Copy out all of the data below with no alterations.

MATERIAL PROVIDED below:

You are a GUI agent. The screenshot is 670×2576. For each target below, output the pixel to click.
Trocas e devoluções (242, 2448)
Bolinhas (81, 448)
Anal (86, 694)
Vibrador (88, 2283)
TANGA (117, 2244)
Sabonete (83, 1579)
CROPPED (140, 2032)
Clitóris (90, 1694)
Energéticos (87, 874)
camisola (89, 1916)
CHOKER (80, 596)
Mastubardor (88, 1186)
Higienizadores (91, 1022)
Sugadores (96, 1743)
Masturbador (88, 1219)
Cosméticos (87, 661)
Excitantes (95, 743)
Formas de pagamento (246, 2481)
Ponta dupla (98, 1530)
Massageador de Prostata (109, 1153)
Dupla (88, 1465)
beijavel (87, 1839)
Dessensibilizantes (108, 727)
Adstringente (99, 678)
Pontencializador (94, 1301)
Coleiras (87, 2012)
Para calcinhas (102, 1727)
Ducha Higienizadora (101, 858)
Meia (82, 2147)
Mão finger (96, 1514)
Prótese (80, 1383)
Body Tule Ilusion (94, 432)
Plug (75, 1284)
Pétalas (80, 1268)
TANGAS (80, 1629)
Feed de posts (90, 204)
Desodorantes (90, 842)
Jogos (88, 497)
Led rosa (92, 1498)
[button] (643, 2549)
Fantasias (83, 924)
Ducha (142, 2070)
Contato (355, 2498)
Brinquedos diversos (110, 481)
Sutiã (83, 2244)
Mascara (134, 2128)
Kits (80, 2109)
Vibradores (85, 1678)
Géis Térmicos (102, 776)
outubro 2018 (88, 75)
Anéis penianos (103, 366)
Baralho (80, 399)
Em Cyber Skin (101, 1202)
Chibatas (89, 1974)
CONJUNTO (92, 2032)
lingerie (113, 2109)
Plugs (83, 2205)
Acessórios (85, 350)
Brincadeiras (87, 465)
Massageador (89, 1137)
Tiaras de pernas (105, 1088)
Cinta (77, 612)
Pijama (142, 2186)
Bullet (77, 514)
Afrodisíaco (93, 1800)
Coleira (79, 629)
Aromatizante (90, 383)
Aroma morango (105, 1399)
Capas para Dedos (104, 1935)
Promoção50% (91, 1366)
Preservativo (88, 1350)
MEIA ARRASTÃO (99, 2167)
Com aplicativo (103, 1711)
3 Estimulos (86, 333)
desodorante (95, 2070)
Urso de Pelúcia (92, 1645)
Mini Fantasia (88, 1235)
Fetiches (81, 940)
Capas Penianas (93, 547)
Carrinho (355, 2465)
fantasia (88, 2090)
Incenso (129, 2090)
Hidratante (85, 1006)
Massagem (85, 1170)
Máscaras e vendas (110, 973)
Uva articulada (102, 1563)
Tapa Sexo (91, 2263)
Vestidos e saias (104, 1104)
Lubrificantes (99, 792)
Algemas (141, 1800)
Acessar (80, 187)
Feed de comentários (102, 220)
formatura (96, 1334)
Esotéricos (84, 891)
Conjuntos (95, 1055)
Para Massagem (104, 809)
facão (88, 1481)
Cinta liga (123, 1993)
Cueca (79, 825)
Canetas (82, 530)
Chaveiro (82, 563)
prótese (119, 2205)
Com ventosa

End of MATERIAL PROVIDED.

ANSWER TO THE PROBLEM:
You are a GUI agent. The screenshot is 670×2576. For each target below, output the pixel to click.
Trocas e devoluções (242, 2448)
Bolinhas (81, 448)
Anal (86, 694)
Vibrador (88, 2283)
TANGA (117, 2244)
Sabonete (83, 1579)
CROPPED (140, 2032)
Clitóris (90, 1694)
Energéticos (87, 874)
camisola (89, 1916)
CHOKER (80, 596)
Mastubardor (88, 1186)
Higienizadores (91, 1022)
Sugadores (96, 1743)
Masturbador (88, 1219)
Cosméticos (87, 661)
Excitantes (95, 743)
Formas de pagamento (246, 2481)
Ponta dupla (98, 1530)
Massageador de Prostata (109, 1153)
Dupla (88, 1465)
beijavel (87, 1839)
Dessensibilizantes (108, 727)
Adstringente (99, 678)
Pontencializador (94, 1301)
Coleiras (87, 2012)
Para calcinhas (102, 1727)
Ducha Higienizadora (101, 858)
Meia (82, 2147)
Mão finger (96, 1514)
Prótese (80, 1383)
Body Tule Ilusion (94, 432)
Plug (75, 1284)
Pétalas (80, 1268)
TANGAS (80, 1629)
Feed de posts (90, 204)
Desodorantes (90, 842)
Jogos (88, 497)
Led rosa (92, 1498)
[button] (643, 2549)
Fantasias (83, 924)
Ducha (142, 2070)
Contato (355, 2498)
Brinquedos diversos (110, 481)
Sutiã (83, 2244)
Mascara (134, 2128)
Kits (80, 2109)
Vibradores (85, 1678)
Géis Térmicos (102, 776)
outubro 2018 (88, 75)
Anéis penianos (103, 366)
Baralho (80, 399)
Em Cyber Skin (101, 1202)
Chibatas (89, 1974)
CONJUNTO (92, 2032)
lingerie (113, 2109)
Plugs (83, 2205)
Acessórios (85, 350)
Brincadeiras (87, 465)
Massageador (89, 1137)
Tiaras de pernas (105, 1088)
Cinta (77, 612)
Pijama (142, 2186)
Bullet (77, 514)
Afrodisíaco (93, 1800)
Coleira (79, 629)
Aromatizante (90, 383)
Aroma morango (105, 1399)
Capas para Dedos (104, 1935)
Promoção50% (91, 1366)
Preservativo (88, 1350)
MEIA ARRASTÃO (99, 2167)
Com aplicativo (103, 1711)
3 Estimulos (86, 333)
desodorante (95, 2070)
Urso de Pelúcia (92, 1645)
Mini Fantasia (88, 1235)
Fetiches (81, 940)
Capas Penianas (93, 547)
Carrinho (355, 2465)
fantasia (88, 2090)
Incenso (129, 2090)
Hidratante (85, 1006)
Massagem (85, 1170)
Máscaras e vendas (110, 973)
Uva articulada (102, 1563)
Tapa Sexo (91, 2263)
Vestidos e saias (104, 1104)
Lubrificantes (99, 792)
Algemas (141, 1800)
Acessar (80, 187)
Feed de comentários (102, 220)
formatura (96, 1334)
Esotéricos (84, 891)
Conjuntos (95, 1055)
Para Massagem (104, 809)
facão (88, 1481)
Cinta liga (123, 1993)
Cueca (79, 825)
Canetas (82, 530)
Chaveiro (82, 563)
prótese (119, 2205)
Com ventosa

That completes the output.